The Eleventh Generation of the Ford Thunderbird is a two-seat convertible manufactured and marketed by Ford from 2001 to 2005 for model years 2002 through 2005. It followed a five-year hiatus of the Thunderbird after the 1997 discontinuation of its tenth generation. Ford introduced a concept prototype for the eleventh-generation Thunderbird at the 1999 North American International Auto Show on January 3, 1999, and then 45 years later we had a 2002 model. Styling remained unchanged over its production span, with exterior and interior colors changing annually. Throughout its production run, the Eleventh-Generation Ford Thunderbird was available in two basic trim levels: Deluxe and Premium.
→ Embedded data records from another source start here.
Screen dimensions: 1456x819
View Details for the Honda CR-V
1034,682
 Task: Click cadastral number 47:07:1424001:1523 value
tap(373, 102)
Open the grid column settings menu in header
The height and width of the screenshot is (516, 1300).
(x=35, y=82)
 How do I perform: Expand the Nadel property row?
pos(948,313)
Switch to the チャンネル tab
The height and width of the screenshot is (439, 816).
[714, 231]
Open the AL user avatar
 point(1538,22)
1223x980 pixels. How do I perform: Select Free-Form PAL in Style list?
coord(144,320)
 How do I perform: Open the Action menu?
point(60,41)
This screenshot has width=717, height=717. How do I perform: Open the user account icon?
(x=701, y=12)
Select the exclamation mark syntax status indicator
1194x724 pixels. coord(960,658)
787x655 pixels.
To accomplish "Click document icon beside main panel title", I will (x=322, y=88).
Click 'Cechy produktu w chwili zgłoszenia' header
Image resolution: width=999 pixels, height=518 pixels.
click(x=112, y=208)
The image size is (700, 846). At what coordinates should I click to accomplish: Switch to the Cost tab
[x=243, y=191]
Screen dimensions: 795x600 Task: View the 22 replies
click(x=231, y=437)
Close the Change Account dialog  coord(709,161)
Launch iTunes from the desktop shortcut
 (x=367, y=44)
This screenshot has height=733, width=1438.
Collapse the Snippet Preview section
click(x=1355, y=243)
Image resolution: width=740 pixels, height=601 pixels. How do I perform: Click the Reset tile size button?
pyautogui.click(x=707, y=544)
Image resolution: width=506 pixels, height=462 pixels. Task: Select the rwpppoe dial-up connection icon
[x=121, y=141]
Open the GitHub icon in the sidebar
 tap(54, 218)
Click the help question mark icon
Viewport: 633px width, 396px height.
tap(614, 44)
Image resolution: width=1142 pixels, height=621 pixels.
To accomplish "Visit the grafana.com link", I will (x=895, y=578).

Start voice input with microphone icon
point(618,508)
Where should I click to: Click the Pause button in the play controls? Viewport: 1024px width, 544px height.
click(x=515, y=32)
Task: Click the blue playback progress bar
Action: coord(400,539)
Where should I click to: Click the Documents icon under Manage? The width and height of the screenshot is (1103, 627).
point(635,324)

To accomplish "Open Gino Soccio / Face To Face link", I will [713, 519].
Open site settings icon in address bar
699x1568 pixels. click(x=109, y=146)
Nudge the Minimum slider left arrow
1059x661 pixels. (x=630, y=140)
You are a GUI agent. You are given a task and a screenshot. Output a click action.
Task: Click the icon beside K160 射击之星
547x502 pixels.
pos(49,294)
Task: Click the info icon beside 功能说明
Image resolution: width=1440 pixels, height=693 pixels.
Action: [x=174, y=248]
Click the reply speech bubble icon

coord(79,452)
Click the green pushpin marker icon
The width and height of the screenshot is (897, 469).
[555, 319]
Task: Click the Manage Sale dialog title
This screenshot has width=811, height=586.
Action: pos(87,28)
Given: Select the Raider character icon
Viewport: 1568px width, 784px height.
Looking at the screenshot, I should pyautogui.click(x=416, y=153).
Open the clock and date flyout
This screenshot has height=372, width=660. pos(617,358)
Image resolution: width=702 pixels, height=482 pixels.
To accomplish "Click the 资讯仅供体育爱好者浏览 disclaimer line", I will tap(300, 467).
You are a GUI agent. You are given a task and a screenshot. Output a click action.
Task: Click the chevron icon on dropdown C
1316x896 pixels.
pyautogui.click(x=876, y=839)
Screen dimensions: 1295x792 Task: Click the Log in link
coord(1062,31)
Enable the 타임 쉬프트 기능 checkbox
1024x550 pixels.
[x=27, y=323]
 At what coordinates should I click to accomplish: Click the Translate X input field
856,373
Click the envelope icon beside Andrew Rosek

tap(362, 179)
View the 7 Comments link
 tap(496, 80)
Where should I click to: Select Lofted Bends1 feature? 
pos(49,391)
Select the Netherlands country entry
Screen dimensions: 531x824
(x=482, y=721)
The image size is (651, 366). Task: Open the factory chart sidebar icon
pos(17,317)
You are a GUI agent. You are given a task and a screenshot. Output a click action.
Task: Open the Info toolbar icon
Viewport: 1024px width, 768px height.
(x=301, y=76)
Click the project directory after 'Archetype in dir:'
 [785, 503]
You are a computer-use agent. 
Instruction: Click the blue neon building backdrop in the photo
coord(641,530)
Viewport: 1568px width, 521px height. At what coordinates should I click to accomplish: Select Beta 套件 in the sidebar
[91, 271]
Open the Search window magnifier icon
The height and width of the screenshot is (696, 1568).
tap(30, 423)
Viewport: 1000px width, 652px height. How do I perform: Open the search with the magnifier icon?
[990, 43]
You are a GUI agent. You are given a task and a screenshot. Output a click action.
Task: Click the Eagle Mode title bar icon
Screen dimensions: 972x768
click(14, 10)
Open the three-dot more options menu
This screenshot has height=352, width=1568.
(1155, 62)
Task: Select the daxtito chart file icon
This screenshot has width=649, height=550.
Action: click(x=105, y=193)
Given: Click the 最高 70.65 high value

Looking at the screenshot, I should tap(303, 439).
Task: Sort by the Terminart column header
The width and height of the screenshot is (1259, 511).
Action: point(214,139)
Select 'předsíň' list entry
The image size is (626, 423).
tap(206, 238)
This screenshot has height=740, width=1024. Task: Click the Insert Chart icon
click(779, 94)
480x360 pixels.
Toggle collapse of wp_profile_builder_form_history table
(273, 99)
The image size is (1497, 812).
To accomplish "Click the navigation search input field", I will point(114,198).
The Thunderbird also offered several different optional appearance packages that allowed Thunderbird buyers to personalize their vehicles.


  1. The Ford Motor Company webpage (content referenced is no longer online)
  2. Excerpt from Ford Motor Company press kit, 1994 After 40 Years, Thunderbird Continues to be History in the Making.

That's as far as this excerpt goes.